Radiotelevisión
municipal de Chipiona, 11 de septiembre de 2024.
El final de la temporada
veraniega en la popular sala de exposiciones del Colectivo Cultural Espacio
Vacío no se entiende sin la presencia de Antonio Rueda. Artista polifacético,
multidisciplinar, heterodoxo… Rueda lleva más de 30 años exponiendo en este espacio
que es un referente de la vida cultural chipionera.
“La sala Espacio Vacío la
considero mía, mi casa, porque yo he nacido aquí como artista”, afirma en la
habitual charla que Mamé Valdés mantiene en los micrófonos de la
radiotelevisión municipal. Y enfatiza: “Soy sevillano, pero me siento muy de
Chipiona, y aquí soy feliz”.
Antonio Rueda expone estos
días y hasta el 22 de septiembre sus nuevas creaciones en la sala del Colectivo
Cultural Espacio Vacío, que se presentan con el título ‘El año del cangrejo’.
La muestra está basada en las esculturas de los cangrejos monumentales de
Alfredo Zarazaga y es, al mismo tiempo, un homenaje. “Todos los que se le hagan
son pocos”. El autor explica que, con
su visión personal, presenta una pintura donde la forma, las texturas y los
detalles de los objetos es el hilo conductor del discurso expositivo.
En la exposición, a través
de diferentes fotografías tomadas por el propio Antonio Rueda, se crea un
universo paralelo a las esculturas donde el color, el detalle de cada material
de la obra original y la expresividad de los elementos es la guía y el lenguaje
desde la mirada pictórica.
Los cangrejos se encuentran
en un espacio inventado, en una realidad artificial o un paisaje antinatural o
espacial en el que interactúan, creando una unión entre el objeto y el entorno.
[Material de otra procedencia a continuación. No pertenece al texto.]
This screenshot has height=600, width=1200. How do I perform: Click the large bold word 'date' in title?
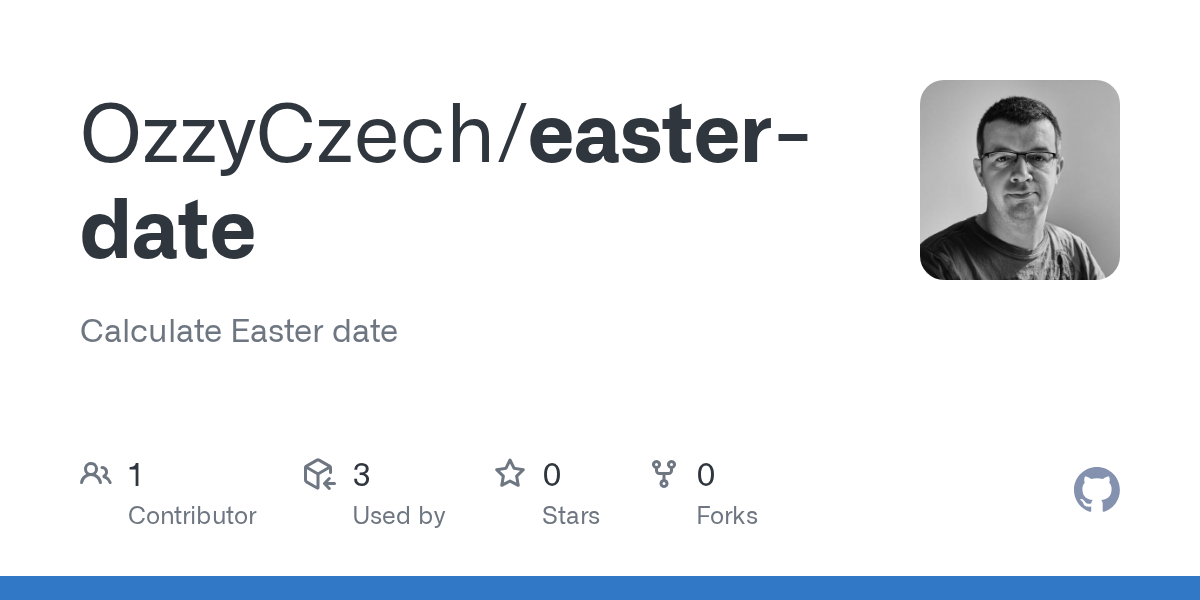pos(168,228)
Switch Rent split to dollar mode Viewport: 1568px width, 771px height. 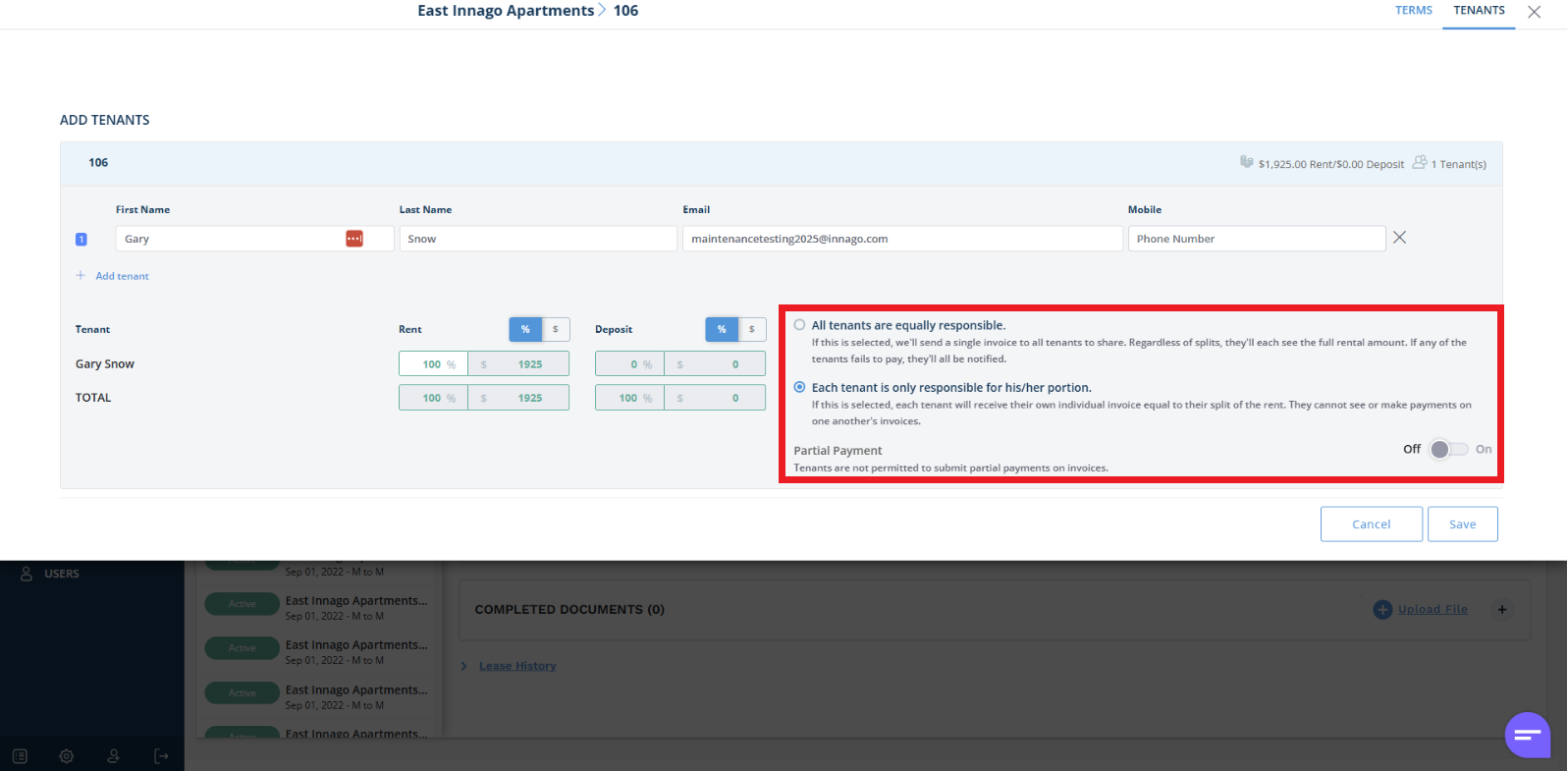coord(556,329)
Unas figuras cargadas de expresividad con un concepto metálico y robótico,
jugando así con el estilo del autor, en el que predomina el color y las formas
abstractas y figurativas que se relacionan entre sí.
Entre el surrealismo pop y
la abstracción, encontraremos en la exposición otros temas, desde pintura en
cartón reciclado a algunos de los famosos camaleones del artista.